Records from a data source
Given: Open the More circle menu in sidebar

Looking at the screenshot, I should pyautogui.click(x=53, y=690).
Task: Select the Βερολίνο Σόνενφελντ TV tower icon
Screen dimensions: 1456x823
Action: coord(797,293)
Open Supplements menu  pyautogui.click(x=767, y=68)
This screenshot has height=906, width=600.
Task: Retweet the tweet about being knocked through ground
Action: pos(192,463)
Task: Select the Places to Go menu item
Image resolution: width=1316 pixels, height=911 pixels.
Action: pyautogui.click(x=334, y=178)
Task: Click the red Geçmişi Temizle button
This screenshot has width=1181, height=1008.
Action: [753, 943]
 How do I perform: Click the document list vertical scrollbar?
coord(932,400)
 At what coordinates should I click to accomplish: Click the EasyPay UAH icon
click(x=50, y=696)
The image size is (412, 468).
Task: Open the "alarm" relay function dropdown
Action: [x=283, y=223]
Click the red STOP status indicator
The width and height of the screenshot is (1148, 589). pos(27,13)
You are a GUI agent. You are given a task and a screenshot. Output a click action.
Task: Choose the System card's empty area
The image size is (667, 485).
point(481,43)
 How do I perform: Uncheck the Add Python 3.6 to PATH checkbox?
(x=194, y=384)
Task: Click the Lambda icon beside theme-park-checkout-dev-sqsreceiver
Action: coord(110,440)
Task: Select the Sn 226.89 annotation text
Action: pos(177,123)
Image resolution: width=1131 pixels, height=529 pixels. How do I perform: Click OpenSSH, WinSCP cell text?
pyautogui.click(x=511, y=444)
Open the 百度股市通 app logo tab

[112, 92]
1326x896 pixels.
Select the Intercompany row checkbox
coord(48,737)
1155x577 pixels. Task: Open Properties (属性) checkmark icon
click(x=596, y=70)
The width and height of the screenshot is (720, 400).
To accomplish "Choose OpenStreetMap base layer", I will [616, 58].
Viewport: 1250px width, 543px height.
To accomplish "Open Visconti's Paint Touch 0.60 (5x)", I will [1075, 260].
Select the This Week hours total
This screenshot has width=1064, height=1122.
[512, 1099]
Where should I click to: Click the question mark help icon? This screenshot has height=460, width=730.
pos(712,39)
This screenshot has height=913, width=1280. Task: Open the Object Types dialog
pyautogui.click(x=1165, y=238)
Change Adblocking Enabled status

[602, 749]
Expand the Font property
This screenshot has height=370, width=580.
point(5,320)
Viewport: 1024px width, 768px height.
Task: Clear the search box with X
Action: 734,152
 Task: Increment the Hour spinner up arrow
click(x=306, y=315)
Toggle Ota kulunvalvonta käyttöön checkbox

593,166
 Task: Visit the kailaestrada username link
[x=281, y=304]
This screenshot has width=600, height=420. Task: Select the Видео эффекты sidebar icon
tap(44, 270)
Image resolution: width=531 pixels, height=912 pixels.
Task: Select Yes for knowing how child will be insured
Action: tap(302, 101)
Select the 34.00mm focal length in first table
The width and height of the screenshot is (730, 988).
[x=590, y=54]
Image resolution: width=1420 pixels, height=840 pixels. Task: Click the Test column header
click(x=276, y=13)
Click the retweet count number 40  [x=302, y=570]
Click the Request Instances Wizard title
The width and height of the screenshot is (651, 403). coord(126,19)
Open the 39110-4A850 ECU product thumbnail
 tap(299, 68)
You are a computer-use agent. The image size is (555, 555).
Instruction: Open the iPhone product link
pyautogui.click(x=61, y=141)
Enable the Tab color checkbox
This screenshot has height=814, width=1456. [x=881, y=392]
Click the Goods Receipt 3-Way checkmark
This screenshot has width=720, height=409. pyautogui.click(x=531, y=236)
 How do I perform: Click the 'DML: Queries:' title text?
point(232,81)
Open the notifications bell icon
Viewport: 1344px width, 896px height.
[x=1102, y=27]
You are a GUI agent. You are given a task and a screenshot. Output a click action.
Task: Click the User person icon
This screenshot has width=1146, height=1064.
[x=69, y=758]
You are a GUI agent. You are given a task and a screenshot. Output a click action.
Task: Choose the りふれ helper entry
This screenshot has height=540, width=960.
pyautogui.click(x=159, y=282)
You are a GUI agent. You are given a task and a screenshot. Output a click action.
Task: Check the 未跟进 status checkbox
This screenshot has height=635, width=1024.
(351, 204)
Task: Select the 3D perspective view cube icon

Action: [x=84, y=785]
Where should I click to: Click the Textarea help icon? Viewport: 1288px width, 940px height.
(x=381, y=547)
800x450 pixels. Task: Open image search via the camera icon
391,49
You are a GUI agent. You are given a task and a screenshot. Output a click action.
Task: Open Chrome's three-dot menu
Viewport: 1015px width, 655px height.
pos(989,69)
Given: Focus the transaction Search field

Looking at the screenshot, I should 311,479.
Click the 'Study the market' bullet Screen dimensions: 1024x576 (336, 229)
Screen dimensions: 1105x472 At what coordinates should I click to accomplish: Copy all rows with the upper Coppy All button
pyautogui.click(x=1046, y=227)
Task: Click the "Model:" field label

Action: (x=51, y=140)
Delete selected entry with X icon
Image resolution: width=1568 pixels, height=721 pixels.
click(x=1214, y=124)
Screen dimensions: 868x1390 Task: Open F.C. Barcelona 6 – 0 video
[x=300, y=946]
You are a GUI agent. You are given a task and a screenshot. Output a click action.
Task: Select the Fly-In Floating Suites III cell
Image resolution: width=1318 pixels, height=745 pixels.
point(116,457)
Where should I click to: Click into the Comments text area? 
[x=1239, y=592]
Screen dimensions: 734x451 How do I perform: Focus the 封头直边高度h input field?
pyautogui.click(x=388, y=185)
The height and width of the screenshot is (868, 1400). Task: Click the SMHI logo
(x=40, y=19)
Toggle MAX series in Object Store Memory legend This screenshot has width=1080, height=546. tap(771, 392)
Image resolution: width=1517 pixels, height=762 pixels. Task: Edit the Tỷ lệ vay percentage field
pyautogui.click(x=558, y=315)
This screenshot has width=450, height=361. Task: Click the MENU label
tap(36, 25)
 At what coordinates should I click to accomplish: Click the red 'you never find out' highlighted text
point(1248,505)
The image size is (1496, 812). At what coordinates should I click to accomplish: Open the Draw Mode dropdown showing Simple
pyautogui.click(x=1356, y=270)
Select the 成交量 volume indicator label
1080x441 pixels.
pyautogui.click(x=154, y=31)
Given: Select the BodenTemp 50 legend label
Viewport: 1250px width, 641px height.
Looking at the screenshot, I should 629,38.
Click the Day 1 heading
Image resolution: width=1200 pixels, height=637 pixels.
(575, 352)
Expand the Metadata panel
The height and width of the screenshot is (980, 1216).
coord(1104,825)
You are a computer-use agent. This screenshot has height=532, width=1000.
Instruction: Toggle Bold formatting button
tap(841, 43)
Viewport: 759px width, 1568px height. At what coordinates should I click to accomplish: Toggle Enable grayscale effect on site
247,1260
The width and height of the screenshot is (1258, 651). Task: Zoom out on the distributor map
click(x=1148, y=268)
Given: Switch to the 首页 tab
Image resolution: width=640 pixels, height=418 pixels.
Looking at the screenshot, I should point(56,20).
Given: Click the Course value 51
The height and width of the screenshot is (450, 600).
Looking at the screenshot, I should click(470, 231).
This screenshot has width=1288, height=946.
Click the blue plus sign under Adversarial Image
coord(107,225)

**REQUIRED ACTION:**
Write the entries above out again. Match them exactly.

**EXERCISE OUTPUT:**
Given: Open the More circle menu in sidebar

Looking at the screenshot, I should pyautogui.click(x=53, y=690).
Task: Select the Βερολίνο Σόνενφελντ TV tower icon
Screen dimensions: 1456x823
Action: coord(797,293)
Open Supplements menu  pyautogui.click(x=767, y=68)
This screenshot has height=906, width=600.
Task: Retweet the tweet about being knocked through ground
Action: pos(192,463)
Task: Select the Places to Go menu item
Image resolution: width=1316 pixels, height=911 pixels.
Action: pyautogui.click(x=334, y=178)
Task: Click the red Geçmişi Temizle button
This screenshot has width=1181, height=1008.
Action: [753, 943]
 How do I perform: Click the document list vertical scrollbar?
coord(932,400)
 At what coordinates should I click to accomplish: Click the EasyPay UAH icon
click(x=50, y=696)
The image size is (412, 468).
Task: Open the "alarm" relay function dropdown
Action: [x=283, y=223]
Click the red STOP status indicator
The width and height of the screenshot is (1148, 589). pos(27,13)
You are a GUI agent. You are given a task and a screenshot. Output a click action.
Task: Choose the System card's empty area
The image size is (667, 485).
point(481,43)
 How do I perform: Uncheck the Add Python 3.6 to PATH checkbox?
(x=194, y=384)
Task: Click the Lambda icon beside theme-park-checkout-dev-sqsreceiver
Action: coord(110,440)
Task: Select the Sn 226.89 annotation text
Action: pos(177,123)
Image resolution: width=1131 pixels, height=529 pixels. How do I perform: Click OpenSSH, WinSCP cell text?
pyautogui.click(x=511, y=444)
Open the 百度股市通 app logo tab

[112, 92]
1326x896 pixels.
Select the Intercompany row checkbox
coord(48,737)
1155x577 pixels. Task: Open Properties (属性) checkmark icon
click(x=596, y=70)
The width and height of the screenshot is (720, 400).
To accomplish "Choose OpenStreetMap base layer", I will [616, 58].
Viewport: 1250px width, 543px height.
To accomplish "Open Visconti's Paint Touch 0.60 (5x)", I will [1075, 260].
Select the This Week hours total
This screenshot has width=1064, height=1122.
[512, 1099]
Where should I click to: Click the question mark help icon? This screenshot has height=460, width=730.
pos(712,39)
This screenshot has height=913, width=1280. Task: Open the Object Types dialog
pyautogui.click(x=1165, y=238)
Change Adblocking Enabled status

[602, 749]
Expand the Font property
This screenshot has height=370, width=580.
point(5,320)
Viewport: 1024px width, 768px height.
Task: Clear the search box with X
Action: 734,152
 Task: Increment the Hour spinner up arrow
click(x=306, y=315)
Toggle Ota kulunvalvonta käyttöön checkbox

593,166
 Task: Visit the kailaestrada username link
[x=281, y=304]
This screenshot has width=600, height=420. Task: Select the Видео эффекты sidebar icon
tap(44, 270)
Image resolution: width=531 pixels, height=912 pixels.
Task: Select Yes for knowing how child will be insured
Action: tap(302, 101)
Select the 34.00mm focal length in first table
The width and height of the screenshot is (730, 988).
[x=590, y=54]
Image resolution: width=1420 pixels, height=840 pixels. Task: Click the Test column header
click(x=276, y=13)
Click the retweet count number 40  [x=302, y=570]
Click the Request Instances Wizard title
The width and height of the screenshot is (651, 403). coord(126,19)
Open the 39110-4A850 ECU product thumbnail
 tap(299, 68)
You are a computer-use agent. The image size is (555, 555).
Instruction: Open the iPhone product link
pyautogui.click(x=61, y=141)
Enable the Tab color checkbox
This screenshot has height=814, width=1456. [x=881, y=392]
Click the Goods Receipt 3-Way checkmark
This screenshot has width=720, height=409. pyautogui.click(x=531, y=236)
 How do I perform: Click the 'DML: Queries:' title text?
point(232,81)
Open the notifications bell icon
Viewport: 1344px width, 896px height.
[x=1102, y=27]
You are a GUI agent. You are given a task and a screenshot. Output a click action.
Task: Click the User person icon
This screenshot has width=1146, height=1064.
[x=69, y=758]
You are a GUI agent. You are given a task and a screenshot. Output a click action.
Task: Choose the りふれ helper entry
This screenshot has height=540, width=960.
pyautogui.click(x=159, y=282)
You are a GUI agent. You are given a task and a screenshot. Output a click action.
Task: Check the 未跟进 status checkbox
This screenshot has height=635, width=1024.
(351, 204)
Task: Select the 3D perspective view cube icon

Action: [x=84, y=785]
Where should I click to: Click the Textarea help icon? Viewport: 1288px width, 940px height.
(x=381, y=547)
800x450 pixels. Task: Open image search via the camera icon
391,49
You are a GUI agent. You are given a task and a screenshot. Output a click action.
Task: Open Chrome's three-dot menu
Viewport: 1015px width, 655px height.
pos(989,69)
Given: Focus the transaction Search field

Looking at the screenshot, I should 311,479.
Click the 'Study the market' bullet Screen dimensions: 1024x576 (336, 229)
Screen dimensions: 1105x472 At what coordinates should I click to accomplish: Copy all rows with the upper Coppy All button
pyautogui.click(x=1046, y=227)
Task: Click the "Model:" field label

Action: (x=51, y=140)
Delete selected entry with X icon
Image resolution: width=1568 pixels, height=721 pixels.
click(x=1214, y=124)
Screen dimensions: 868x1390 Task: Open F.C. Barcelona 6 – 0 video
[x=300, y=946]
You are a GUI agent. You are given a task and a screenshot. Output a click action.
Task: Select the Fly-In Floating Suites III cell
Image resolution: width=1318 pixels, height=745 pixels.
point(116,457)
Where should I click to: Click into the Comments text area? 
[x=1239, y=592]
Screen dimensions: 734x451 How do I perform: Focus the 封头直边高度h input field?
pyautogui.click(x=388, y=185)
The height and width of the screenshot is (868, 1400). Task: Click the SMHI logo
(x=40, y=19)
Toggle MAX series in Object Store Memory legend This screenshot has width=1080, height=546. tap(771, 392)
Image resolution: width=1517 pixels, height=762 pixels. Task: Edit the Tỷ lệ vay percentage field
pyautogui.click(x=558, y=315)
This screenshot has width=450, height=361. Task: Click the MENU label
tap(36, 25)
 At what coordinates should I click to accomplish: Click the red 'you never find out' highlighted text
point(1248,505)
The image size is (1496, 812). At what coordinates should I click to accomplish: Open the Draw Mode dropdown showing Simple
pyautogui.click(x=1356, y=270)
Select the 成交量 volume indicator label
1080x441 pixels.
pyautogui.click(x=154, y=31)
Given: Select the BodenTemp 50 legend label
Viewport: 1250px width, 641px height.
Looking at the screenshot, I should 629,38.
Click the Day 1 heading
Image resolution: width=1200 pixels, height=637 pixels.
(575, 352)
Expand the Metadata panel
The height and width of the screenshot is (980, 1216).
coord(1104,825)
You are a computer-use agent. This screenshot has height=532, width=1000.
Instruction: Toggle Bold formatting button
tap(841, 43)
Viewport: 759px width, 1568px height. At what coordinates should I click to accomplish: Toggle Enable grayscale effect on site
247,1260
The width and height of the screenshot is (1258, 651). Task: Zoom out on the distributor map
click(x=1148, y=268)
Given: Switch to the 首页 tab
Image resolution: width=640 pixels, height=418 pixels.
Looking at the screenshot, I should point(56,20).
Given: Click the Course value 51
The height and width of the screenshot is (450, 600).
Looking at the screenshot, I should click(470, 231).
This screenshot has width=1288, height=946.
Click the blue plus sign under Adversarial Image
coord(107,225)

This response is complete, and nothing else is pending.